To be done: Return each line of the rows below that contains the word "file". Treat uppercase and lowercase as different.

Records provided:
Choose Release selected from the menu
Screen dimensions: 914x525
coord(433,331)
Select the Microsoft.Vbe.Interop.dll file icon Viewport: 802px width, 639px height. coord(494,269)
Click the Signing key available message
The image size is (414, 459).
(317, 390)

==

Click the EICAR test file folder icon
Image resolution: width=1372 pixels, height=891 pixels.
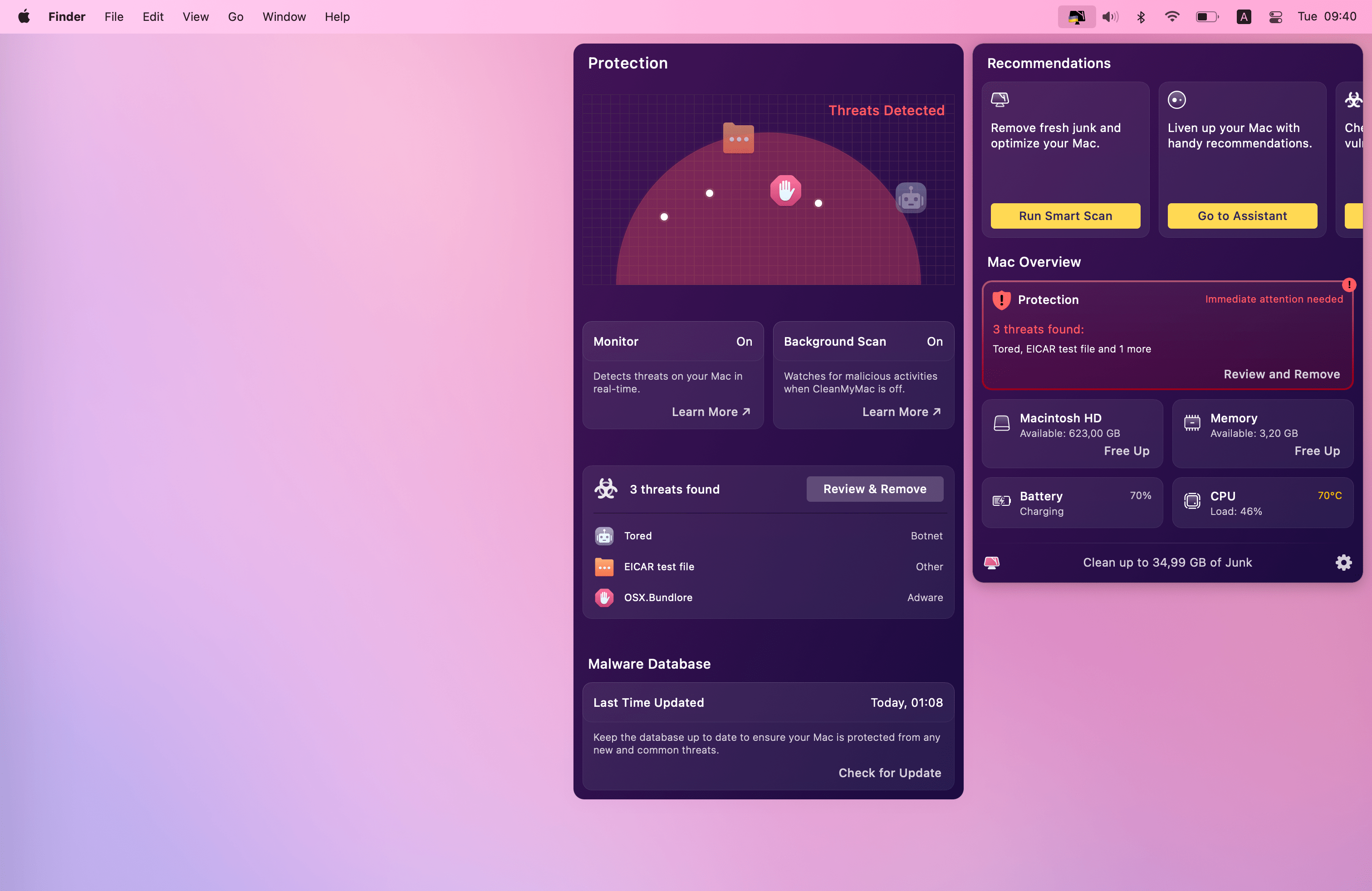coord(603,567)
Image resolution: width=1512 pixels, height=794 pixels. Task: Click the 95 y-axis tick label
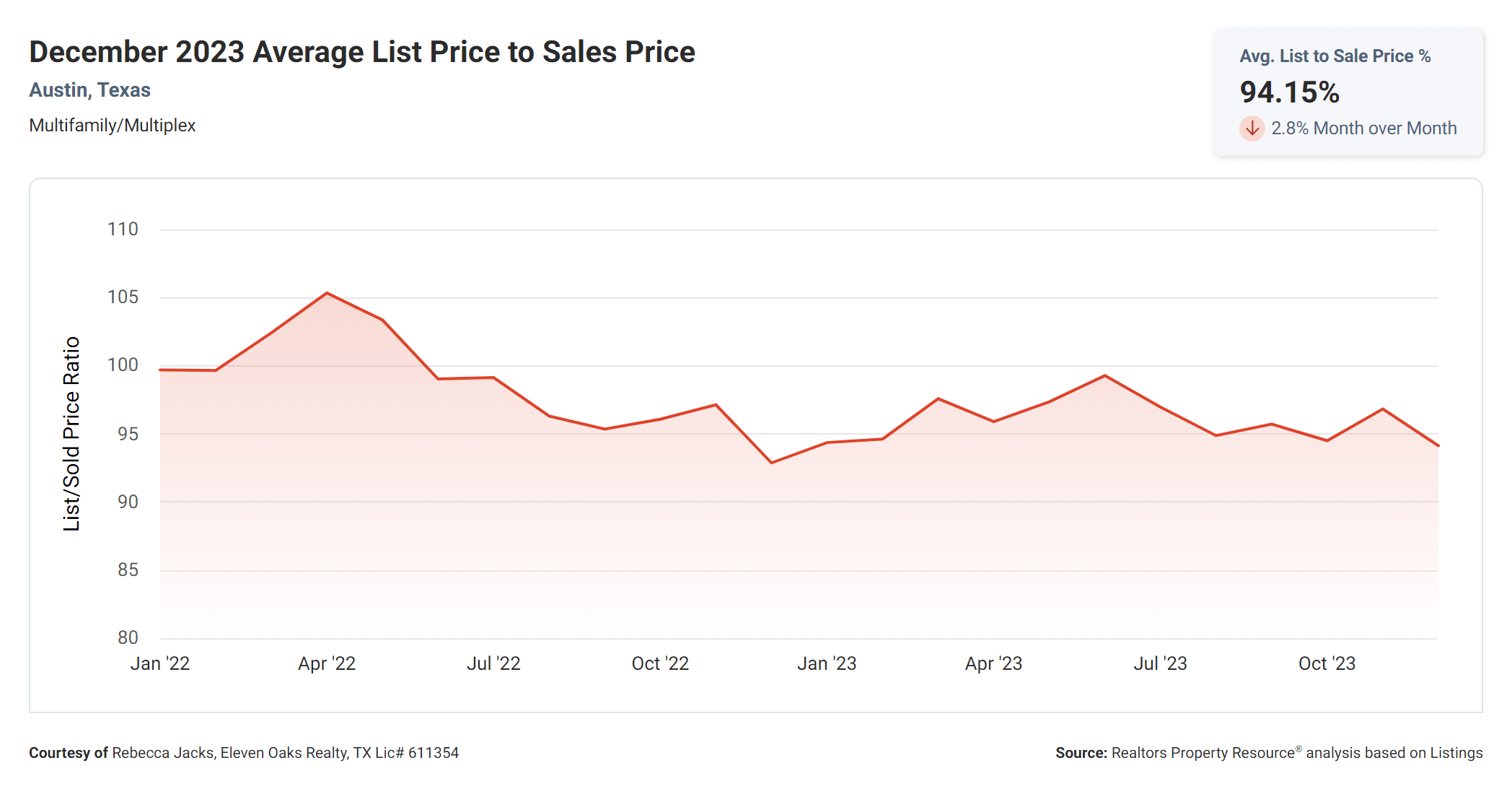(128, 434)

==

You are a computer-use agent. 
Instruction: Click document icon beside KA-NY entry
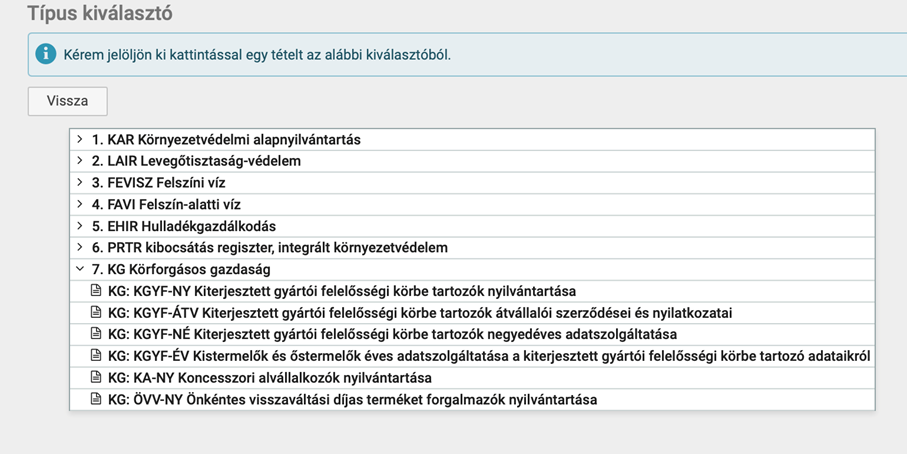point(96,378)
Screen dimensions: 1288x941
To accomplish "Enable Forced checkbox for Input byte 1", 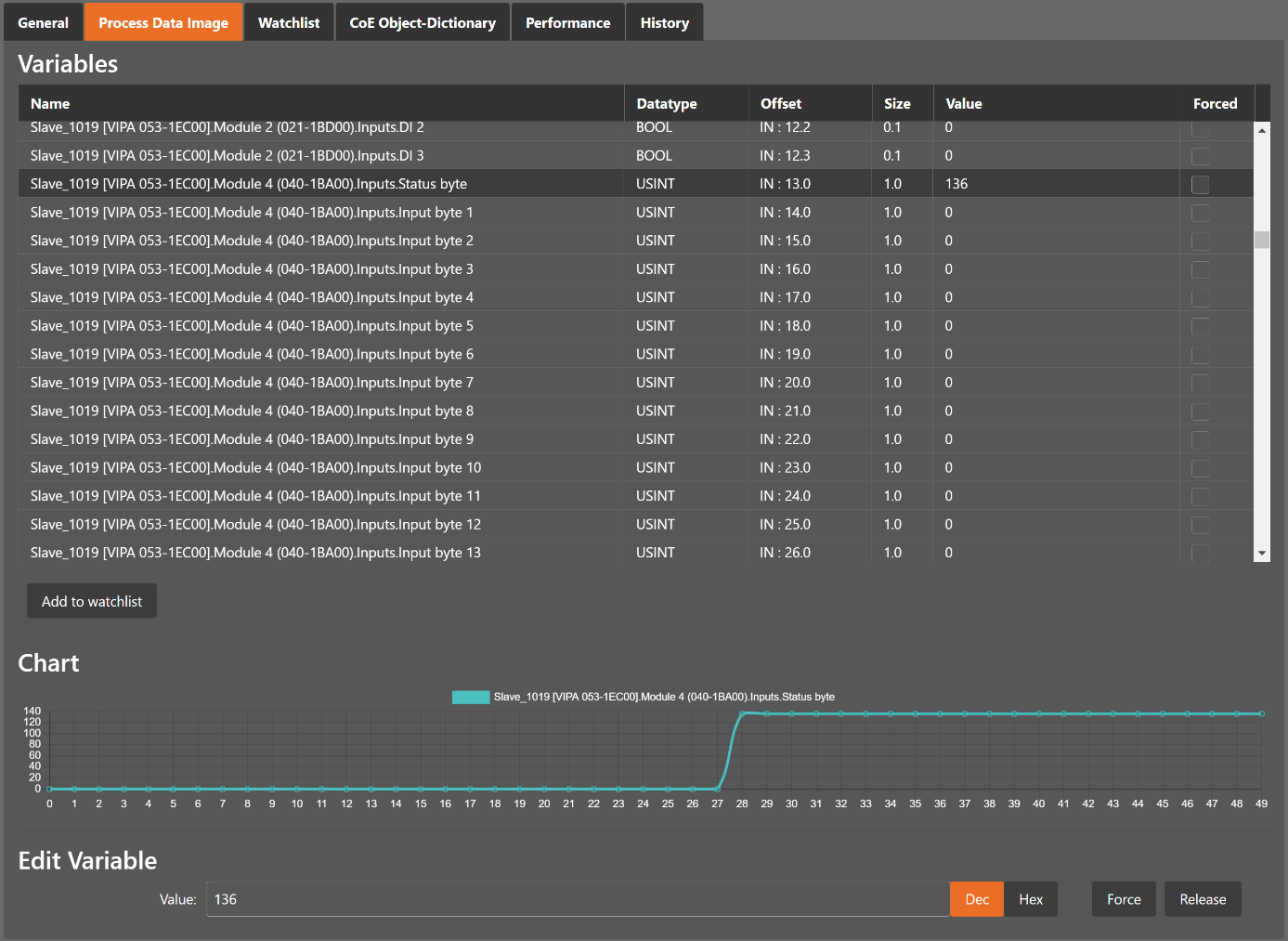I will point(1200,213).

Exercise answer:
Select the Microsoft.Vbe.Interop.dll file icon Viewport: 802px width, 639px height. coord(494,269)
Click the EICAR test file folder icon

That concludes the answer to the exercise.